We saw one area of outstanding practice:

  • The practice had evolved an outreach programme where seasonal, bespoke sessions were held in community venues, such as school halls and business premises around two to three times each month. The most recent programmes prior to our inspection were the provision of flu vaccinations and the provision of health checks at various community venues. In this way the practice had helped to identify people from the area who had previously unidentified health concerns and encouraged them to seek advice from their own GPs.
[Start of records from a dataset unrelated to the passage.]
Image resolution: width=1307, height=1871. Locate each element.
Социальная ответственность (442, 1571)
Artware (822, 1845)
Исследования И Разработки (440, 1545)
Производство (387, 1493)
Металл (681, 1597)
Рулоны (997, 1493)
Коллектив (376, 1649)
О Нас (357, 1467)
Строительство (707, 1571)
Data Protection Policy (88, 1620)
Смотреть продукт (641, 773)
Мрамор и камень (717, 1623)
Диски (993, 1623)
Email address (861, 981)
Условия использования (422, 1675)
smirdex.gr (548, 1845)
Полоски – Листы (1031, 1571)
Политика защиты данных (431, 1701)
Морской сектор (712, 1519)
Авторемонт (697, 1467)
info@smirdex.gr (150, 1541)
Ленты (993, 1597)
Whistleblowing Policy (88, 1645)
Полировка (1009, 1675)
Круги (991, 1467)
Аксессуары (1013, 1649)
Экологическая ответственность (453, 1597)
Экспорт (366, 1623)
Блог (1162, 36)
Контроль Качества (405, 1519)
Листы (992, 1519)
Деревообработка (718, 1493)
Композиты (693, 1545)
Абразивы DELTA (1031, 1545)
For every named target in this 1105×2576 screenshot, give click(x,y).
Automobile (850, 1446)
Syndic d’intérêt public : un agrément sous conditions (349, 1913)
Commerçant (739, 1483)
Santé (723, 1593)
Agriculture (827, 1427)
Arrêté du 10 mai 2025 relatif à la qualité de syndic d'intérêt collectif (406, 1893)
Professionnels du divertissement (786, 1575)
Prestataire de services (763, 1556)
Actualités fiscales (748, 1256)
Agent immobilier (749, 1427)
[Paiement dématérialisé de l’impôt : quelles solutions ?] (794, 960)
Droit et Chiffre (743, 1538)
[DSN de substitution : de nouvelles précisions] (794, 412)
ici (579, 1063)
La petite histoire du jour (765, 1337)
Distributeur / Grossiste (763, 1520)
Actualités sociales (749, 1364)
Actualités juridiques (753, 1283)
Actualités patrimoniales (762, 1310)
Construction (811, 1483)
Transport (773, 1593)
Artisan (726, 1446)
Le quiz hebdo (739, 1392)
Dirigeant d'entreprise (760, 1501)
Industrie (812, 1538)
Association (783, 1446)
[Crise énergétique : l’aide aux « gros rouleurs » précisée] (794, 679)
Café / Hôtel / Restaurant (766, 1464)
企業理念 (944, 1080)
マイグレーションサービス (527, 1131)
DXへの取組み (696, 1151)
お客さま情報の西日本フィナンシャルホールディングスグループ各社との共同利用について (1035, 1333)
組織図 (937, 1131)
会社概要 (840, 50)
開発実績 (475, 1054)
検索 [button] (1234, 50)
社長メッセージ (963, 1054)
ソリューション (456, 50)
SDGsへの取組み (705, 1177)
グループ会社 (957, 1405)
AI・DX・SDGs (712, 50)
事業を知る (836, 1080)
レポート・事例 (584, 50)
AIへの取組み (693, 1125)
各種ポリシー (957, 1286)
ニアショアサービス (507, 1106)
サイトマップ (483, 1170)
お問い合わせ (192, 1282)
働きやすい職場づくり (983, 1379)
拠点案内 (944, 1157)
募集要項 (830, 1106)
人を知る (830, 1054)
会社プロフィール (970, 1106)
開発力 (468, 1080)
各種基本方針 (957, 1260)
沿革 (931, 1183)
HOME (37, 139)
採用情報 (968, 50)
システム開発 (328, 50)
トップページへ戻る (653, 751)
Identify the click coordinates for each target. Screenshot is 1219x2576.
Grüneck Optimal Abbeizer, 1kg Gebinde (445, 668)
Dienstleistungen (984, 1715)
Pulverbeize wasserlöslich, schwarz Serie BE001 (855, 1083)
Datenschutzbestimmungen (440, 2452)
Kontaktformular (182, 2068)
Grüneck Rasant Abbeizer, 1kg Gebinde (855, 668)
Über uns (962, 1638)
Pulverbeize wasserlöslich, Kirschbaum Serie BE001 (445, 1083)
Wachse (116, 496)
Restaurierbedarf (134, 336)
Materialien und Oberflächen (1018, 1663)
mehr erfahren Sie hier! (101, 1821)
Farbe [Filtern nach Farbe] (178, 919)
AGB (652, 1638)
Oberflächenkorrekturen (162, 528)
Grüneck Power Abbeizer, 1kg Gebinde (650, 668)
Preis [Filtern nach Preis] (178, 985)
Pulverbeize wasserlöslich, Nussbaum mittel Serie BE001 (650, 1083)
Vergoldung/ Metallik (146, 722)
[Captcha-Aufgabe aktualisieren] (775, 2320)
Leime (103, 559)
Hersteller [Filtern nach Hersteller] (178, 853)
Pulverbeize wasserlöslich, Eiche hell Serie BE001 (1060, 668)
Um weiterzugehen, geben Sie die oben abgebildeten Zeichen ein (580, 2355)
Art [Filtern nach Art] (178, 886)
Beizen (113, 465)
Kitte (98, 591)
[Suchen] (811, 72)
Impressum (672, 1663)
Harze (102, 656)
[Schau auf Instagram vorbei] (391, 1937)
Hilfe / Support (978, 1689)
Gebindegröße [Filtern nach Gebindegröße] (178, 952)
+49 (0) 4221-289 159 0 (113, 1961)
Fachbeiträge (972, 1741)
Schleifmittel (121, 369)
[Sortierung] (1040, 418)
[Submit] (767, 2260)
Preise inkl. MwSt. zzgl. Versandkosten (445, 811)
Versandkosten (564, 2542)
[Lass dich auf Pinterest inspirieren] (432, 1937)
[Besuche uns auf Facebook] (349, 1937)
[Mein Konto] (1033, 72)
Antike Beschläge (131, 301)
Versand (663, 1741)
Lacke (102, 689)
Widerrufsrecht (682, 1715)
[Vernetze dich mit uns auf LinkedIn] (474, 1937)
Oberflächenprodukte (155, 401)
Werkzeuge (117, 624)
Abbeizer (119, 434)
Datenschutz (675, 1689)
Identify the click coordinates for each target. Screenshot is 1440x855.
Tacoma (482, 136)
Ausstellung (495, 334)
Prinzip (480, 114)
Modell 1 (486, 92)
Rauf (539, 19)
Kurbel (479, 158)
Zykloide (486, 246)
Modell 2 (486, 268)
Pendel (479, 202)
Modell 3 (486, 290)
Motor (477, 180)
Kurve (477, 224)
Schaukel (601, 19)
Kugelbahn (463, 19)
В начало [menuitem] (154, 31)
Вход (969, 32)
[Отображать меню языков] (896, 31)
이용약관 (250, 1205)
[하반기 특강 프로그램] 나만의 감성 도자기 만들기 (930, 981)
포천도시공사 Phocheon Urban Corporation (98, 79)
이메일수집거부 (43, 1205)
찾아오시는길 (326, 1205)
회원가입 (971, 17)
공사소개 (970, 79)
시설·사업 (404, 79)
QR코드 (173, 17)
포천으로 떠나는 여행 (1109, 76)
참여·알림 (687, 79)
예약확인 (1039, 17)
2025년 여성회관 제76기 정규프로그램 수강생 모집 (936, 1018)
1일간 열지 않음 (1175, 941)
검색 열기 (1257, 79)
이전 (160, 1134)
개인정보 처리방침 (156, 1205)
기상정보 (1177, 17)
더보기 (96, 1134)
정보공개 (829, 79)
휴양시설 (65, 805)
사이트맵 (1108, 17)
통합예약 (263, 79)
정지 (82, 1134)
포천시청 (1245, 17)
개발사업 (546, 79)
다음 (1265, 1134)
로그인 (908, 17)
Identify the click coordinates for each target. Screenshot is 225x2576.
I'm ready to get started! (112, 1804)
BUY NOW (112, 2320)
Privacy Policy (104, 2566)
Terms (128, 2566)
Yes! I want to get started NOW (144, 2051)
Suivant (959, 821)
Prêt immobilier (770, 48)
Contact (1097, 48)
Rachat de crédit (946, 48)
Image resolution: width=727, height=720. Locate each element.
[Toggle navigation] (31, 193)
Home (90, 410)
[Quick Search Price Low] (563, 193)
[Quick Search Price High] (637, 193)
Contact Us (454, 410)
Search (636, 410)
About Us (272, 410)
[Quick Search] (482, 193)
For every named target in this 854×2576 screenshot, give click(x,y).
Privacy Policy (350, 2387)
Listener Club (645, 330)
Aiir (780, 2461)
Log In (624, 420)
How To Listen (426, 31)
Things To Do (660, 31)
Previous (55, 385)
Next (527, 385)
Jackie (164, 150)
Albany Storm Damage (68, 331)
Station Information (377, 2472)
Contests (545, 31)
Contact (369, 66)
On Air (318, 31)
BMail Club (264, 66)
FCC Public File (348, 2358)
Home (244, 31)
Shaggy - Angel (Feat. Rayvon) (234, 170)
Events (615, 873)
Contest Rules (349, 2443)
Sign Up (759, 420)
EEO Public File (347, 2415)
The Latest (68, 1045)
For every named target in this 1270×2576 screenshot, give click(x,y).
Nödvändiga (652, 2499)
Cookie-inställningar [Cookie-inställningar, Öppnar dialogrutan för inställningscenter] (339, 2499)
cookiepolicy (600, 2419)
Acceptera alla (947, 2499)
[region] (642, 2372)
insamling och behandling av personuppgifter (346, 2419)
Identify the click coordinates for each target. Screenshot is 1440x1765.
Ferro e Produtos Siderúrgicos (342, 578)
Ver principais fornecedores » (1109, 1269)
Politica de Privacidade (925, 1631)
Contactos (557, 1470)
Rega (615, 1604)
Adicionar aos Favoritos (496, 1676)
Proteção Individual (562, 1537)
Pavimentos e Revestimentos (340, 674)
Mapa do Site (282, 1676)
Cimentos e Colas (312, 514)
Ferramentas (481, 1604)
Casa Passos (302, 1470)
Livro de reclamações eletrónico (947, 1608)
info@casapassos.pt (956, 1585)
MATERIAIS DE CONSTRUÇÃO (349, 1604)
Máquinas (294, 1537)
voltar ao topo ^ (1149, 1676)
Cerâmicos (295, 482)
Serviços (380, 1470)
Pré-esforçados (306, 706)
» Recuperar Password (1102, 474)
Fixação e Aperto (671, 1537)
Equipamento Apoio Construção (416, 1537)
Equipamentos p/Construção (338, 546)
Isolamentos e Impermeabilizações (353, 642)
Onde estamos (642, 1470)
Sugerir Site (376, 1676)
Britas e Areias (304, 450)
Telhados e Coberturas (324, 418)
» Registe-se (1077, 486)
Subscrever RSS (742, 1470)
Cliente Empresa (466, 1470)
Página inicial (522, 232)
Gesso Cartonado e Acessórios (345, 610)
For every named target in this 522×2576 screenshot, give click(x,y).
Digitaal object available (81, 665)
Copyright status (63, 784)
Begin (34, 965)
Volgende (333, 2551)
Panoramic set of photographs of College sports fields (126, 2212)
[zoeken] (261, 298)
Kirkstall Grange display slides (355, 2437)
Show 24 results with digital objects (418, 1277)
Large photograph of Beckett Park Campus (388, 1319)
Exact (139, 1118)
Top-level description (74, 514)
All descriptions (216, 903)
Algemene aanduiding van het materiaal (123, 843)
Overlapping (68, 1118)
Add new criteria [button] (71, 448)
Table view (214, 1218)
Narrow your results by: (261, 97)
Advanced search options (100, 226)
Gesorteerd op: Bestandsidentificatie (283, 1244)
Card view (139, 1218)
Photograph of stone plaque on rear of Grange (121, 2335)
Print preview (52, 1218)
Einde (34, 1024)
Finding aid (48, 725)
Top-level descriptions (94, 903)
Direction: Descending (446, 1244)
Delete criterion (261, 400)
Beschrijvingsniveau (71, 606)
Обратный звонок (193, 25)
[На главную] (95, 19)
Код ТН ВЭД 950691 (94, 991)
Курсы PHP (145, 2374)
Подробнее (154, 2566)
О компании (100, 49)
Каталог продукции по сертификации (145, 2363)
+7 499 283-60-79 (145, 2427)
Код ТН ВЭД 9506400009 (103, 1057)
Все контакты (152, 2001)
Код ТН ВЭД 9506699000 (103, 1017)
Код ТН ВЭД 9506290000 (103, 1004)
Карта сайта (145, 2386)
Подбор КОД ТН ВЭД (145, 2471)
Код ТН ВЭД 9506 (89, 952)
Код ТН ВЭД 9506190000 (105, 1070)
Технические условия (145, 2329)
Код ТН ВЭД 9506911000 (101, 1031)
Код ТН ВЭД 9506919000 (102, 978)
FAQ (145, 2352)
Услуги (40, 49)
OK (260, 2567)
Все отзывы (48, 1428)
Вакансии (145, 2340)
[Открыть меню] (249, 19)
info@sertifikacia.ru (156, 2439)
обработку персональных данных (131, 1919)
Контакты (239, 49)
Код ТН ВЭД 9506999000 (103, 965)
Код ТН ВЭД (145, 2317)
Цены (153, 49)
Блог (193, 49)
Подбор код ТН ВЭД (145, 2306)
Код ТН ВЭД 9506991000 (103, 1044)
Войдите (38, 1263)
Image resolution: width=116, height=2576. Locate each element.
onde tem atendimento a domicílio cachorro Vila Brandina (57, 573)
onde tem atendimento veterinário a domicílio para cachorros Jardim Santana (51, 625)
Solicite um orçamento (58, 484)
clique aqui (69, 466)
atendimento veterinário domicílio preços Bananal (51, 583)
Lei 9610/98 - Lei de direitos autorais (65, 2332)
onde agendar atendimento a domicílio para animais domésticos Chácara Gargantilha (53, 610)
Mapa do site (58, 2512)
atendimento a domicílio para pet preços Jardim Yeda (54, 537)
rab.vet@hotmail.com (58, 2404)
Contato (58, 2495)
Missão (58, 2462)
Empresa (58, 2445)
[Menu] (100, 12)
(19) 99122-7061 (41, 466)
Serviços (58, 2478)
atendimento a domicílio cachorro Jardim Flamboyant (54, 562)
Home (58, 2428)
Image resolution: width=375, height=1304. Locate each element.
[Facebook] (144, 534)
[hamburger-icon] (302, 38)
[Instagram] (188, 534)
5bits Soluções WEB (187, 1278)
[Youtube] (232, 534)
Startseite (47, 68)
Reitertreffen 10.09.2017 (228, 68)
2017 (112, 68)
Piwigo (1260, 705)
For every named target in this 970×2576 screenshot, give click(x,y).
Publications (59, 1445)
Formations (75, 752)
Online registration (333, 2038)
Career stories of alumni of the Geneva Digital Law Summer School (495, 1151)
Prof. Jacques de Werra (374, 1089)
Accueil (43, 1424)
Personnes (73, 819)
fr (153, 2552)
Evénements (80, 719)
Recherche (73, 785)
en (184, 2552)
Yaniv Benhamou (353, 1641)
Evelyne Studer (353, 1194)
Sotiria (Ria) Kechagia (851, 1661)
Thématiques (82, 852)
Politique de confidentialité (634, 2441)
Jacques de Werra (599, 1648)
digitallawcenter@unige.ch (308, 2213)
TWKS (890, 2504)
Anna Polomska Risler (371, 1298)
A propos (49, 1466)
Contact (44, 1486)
Whilst the opening hours offered by the walk-in service was good for working age people, we judged it to be outstanding for this population group due to the additional service provided by the outreach work.

However there were areas of practice where the provider needs to make improvements.

Importantly the provider should:

  • Ensure that effective arrangements are made for patients to speak with reception staff in private if they choose to and that the availability of these arrangements is communicated to patients.
  • Take steps to initiate a system that proactively identifies patients who are caring for others so that their needs can be assessed.
  • Make information available in the waiting area and in a form that patients can take away with them about how to make a complaint.